■ Problem description
Go through the data below and copy each line where the word "tweet" occurs.

■ Given entries
===============

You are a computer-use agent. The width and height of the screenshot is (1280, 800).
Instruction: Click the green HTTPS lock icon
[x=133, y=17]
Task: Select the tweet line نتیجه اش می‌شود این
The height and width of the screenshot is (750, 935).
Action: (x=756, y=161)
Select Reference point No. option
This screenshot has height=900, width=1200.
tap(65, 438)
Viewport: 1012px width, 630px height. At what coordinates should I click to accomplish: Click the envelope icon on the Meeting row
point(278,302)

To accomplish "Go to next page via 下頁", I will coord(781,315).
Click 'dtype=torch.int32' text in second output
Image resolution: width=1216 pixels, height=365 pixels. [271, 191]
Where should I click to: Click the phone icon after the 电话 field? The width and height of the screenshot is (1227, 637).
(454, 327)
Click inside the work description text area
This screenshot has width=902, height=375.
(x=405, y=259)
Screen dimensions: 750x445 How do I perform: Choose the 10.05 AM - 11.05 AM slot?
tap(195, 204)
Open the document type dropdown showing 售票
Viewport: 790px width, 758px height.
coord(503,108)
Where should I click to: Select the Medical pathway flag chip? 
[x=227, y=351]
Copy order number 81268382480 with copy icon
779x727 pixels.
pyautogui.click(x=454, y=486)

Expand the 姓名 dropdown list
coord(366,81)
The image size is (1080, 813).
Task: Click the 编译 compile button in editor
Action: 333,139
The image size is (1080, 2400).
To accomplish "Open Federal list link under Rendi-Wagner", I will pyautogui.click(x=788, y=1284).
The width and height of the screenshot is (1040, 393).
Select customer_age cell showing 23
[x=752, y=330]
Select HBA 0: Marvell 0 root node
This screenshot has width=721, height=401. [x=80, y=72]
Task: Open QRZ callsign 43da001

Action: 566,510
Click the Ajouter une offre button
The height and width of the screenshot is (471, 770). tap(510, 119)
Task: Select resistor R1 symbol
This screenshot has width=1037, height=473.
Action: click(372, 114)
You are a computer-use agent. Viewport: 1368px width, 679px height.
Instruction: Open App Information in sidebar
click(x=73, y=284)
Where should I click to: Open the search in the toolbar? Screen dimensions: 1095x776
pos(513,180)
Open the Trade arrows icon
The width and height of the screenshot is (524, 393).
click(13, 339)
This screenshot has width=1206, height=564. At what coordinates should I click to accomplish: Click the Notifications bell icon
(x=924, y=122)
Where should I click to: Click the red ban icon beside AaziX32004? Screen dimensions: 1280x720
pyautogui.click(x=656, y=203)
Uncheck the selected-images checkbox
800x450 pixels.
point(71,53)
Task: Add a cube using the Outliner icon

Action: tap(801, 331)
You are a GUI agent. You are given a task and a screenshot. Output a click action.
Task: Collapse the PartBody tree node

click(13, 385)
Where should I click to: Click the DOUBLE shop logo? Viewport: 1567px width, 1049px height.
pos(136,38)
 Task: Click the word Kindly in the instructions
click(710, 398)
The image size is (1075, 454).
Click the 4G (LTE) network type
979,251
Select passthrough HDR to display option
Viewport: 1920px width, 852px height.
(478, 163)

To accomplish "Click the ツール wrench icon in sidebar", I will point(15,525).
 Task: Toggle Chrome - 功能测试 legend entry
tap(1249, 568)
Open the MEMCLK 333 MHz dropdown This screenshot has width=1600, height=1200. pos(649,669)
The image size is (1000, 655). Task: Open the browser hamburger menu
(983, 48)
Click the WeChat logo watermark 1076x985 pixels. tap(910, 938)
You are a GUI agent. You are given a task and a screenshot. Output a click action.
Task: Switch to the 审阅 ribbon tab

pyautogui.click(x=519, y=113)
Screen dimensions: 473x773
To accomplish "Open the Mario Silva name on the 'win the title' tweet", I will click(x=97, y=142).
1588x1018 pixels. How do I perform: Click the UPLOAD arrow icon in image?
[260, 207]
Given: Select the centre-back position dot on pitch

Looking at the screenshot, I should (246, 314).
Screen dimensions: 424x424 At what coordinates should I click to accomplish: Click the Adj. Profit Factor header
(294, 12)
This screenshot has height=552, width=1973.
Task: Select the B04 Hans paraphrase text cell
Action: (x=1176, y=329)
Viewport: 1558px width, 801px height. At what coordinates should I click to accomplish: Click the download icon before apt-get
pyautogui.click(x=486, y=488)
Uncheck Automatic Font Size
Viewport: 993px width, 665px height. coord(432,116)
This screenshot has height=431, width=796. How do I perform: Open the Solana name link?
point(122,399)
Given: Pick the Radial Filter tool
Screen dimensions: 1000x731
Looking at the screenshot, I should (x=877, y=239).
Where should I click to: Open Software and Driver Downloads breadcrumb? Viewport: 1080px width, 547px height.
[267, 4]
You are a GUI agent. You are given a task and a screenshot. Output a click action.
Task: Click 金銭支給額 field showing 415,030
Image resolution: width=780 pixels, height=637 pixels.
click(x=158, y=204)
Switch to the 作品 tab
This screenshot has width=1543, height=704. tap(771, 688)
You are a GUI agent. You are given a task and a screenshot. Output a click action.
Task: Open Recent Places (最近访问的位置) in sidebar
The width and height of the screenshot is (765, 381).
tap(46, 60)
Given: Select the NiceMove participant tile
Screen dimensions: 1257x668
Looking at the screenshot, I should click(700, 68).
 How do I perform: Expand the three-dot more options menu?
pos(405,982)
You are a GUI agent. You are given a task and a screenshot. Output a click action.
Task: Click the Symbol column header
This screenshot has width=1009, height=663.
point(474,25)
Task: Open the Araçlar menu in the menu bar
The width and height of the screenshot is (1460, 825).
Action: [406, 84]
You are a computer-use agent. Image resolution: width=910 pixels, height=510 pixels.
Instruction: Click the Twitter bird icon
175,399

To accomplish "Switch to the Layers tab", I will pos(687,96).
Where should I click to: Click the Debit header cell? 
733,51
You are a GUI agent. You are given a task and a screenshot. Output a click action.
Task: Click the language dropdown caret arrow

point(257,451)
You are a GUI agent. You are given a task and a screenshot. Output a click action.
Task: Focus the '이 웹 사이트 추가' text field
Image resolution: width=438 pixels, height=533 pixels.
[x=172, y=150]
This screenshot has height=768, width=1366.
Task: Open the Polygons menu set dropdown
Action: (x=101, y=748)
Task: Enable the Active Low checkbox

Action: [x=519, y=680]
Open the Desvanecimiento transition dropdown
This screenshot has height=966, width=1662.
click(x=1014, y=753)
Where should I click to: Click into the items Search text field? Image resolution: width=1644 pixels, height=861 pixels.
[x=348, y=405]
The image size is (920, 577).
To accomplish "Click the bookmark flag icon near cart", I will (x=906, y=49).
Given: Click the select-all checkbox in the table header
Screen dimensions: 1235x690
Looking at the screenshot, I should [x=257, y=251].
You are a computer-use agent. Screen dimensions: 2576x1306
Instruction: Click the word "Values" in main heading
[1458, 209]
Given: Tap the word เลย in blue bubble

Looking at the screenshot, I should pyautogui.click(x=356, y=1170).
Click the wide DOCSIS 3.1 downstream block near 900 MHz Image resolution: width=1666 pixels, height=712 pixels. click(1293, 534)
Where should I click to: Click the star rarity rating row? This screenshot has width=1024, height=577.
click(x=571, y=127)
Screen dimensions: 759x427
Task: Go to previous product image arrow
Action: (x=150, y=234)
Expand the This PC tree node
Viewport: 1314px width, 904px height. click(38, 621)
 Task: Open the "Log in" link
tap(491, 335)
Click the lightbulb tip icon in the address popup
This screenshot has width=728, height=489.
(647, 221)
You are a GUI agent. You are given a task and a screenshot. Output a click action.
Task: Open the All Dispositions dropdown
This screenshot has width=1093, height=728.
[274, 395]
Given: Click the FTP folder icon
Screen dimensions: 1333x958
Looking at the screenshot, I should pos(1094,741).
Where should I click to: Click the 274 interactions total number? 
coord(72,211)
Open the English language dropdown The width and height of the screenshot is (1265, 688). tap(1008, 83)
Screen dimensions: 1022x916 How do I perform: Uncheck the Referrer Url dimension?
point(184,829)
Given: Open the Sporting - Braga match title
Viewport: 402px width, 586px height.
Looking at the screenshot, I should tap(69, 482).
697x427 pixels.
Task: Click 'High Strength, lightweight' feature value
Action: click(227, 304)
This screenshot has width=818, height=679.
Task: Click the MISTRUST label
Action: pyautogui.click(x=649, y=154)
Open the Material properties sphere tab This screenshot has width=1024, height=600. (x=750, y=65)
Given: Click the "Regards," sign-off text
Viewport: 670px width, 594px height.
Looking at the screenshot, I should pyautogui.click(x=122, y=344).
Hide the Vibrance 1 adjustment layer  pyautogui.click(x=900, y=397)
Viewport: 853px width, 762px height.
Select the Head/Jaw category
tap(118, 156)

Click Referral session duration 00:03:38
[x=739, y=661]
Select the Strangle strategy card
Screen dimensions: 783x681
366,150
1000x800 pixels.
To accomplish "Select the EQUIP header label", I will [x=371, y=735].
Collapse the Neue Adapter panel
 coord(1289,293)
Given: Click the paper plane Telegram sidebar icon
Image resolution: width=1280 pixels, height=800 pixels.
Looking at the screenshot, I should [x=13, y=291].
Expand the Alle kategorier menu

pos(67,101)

===============

■ Response to this exercise
Task: Select the tweet line نتیجه اش می‌شود این
To accomplish "Open the Mario Silva name on the 'win the title' tweet", I will click(x=97, y=142).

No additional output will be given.